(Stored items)
======
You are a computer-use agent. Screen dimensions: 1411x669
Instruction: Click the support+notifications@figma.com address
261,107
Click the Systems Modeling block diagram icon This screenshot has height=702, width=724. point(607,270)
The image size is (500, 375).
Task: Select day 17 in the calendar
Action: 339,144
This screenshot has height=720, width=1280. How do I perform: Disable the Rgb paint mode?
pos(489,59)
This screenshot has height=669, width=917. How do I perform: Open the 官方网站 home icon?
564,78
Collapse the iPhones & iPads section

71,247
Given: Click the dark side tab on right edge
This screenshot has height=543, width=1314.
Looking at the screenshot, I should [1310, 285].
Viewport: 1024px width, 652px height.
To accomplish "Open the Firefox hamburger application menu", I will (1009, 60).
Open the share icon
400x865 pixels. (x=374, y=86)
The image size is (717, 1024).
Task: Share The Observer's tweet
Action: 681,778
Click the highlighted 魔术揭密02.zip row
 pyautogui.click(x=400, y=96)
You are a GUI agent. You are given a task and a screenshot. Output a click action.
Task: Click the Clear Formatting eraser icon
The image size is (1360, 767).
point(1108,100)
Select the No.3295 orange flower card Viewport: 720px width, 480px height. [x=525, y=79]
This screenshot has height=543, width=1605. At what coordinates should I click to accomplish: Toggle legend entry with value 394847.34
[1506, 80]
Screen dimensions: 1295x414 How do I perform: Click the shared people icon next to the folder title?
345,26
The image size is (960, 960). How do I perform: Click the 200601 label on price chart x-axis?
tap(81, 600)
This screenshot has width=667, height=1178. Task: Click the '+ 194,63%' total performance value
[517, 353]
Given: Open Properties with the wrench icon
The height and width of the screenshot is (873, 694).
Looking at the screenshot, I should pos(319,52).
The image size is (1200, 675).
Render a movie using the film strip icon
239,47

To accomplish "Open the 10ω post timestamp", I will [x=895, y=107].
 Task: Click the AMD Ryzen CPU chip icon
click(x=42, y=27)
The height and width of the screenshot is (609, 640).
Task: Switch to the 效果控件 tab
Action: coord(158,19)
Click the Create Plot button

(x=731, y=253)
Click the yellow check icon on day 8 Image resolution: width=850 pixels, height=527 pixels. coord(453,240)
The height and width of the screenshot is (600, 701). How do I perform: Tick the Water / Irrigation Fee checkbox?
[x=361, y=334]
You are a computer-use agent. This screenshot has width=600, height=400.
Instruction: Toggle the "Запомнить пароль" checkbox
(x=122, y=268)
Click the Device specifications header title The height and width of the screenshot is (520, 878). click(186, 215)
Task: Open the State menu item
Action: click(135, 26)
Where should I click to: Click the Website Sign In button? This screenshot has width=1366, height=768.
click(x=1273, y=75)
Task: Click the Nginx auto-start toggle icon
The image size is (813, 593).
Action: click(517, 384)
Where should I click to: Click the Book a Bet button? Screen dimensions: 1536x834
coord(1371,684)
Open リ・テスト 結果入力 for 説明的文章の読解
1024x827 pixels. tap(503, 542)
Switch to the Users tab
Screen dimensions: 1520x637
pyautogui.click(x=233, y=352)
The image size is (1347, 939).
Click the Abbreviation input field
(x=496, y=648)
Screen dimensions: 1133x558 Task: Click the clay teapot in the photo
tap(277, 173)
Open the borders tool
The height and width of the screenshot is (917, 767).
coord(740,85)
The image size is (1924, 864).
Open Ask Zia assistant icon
======
YOUR TASK: Give back all of the data exactly, with every line intact.

WRITTEN ANSWER:
You are a computer-use agent. Screen dimensions: 1411x669
Instruction: Click the support+notifications@figma.com address
261,107
Click the Systems Modeling block diagram icon This screenshot has height=702, width=724. point(607,270)
The image size is (500, 375).
Task: Select day 17 in the calendar
Action: 339,144
This screenshot has height=720, width=1280. How do I perform: Disable the Rgb paint mode?
pos(489,59)
This screenshot has height=669, width=917. How do I perform: Open the 官方网站 home icon?
564,78
Collapse the iPhones & iPads section

71,247
Given: Click the dark side tab on right edge
This screenshot has height=543, width=1314.
Looking at the screenshot, I should [1310, 285].
Viewport: 1024px width, 652px height.
To accomplish "Open the Firefox hamburger application menu", I will (1009, 60).
Open the share icon
400x865 pixels. (x=374, y=86)
The image size is (717, 1024).
Task: Share The Observer's tweet
Action: 681,778
Click the highlighted 魔术揭密02.zip row
 pyautogui.click(x=400, y=96)
You are a GUI agent. You are given a task and a screenshot. Output a click action.
Task: Click the Clear Formatting eraser icon
The image size is (1360, 767).
point(1108,100)
Select the No.3295 orange flower card Viewport: 720px width, 480px height. [x=525, y=79]
This screenshot has height=543, width=1605. At what coordinates should I click to accomplish: Toggle legend entry with value 394847.34
[1506, 80]
Screen dimensions: 1295x414 How do I perform: Click the shared people icon next to the folder title?
345,26
The image size is (960, 960). How do I perform: Click the 200601 label on price chart x-axis?
tap(81, 600)
This screenshot has width=667, height=1178. Task: Click the '+ 194,63%' total performance value
[517, 353]
Given: Open Properties with the wrench icon
The height and width of the screenshot is (873, 694).
Looking at the screenshot, I should pos(319,52).
The image size is (1200, 675).
Render a movie using the film strip icon
239,47

To accomplish "Open the 10ω post timestamp", I will [x=895, y=107].
 Task: Click the AMD Ryzen CPU chip icon
click(x=42, y=27)
The height and width of the screenshot is (609, 640).
Task: Switch to the 效果控件 tab
Action: coord(158,19)
Click the Create Plot button

(x=731, y=253)
Click the yellow check icon on day 8 Image resolution: width=850 pixels, height=527 pixels. coord(453,240)
The height and width of the screenshot is (600, 701). How do I perform: Tick the Water / Irrigation Fee checkbox?
[x=361, y=334]
You are a computer-use agent. This screenshot has width=600, height=400.
Instruction: Toggle the "Запомнить пароль" checkbox
(x=122, y=268)
Click the Device specifications header title The height and width of the screenshot is (520, 878). click(186, 215)
Task: Open the State menu item
Action: click(135, 26)
Where should I click to: Click the Website Sign In button? This screenshot has width=1366, height=768.
click(x=1273, y=75)
Task: Click the Nginx auto-start toggle icon
The image size is (813, 593).
Action: click(517, 384)
Where should I click to: Click the Book a Bet button? Screen dimensions: 1536x834
coord(1371,684)
Open リ・テスト 結果入力 for 説明的文章の読解
1024x827 pixels. tap(503, 542)
Switch to the Users tab
Screen dimensions: 1520x637
pyautogui.click(x=233, y=352)
The image size is (1347, 939).
Click the Abbreviation input field
(x=496, y=648)
Screen dimensions: 1133x558 Task: Click the clay teapot in the photo
tap(277, 173)
Open the borders tool
The height and width of the screenshot is (917, 767).
coord(740,85)
The image size is (1924, 864).
Open Ask Zia assistant icon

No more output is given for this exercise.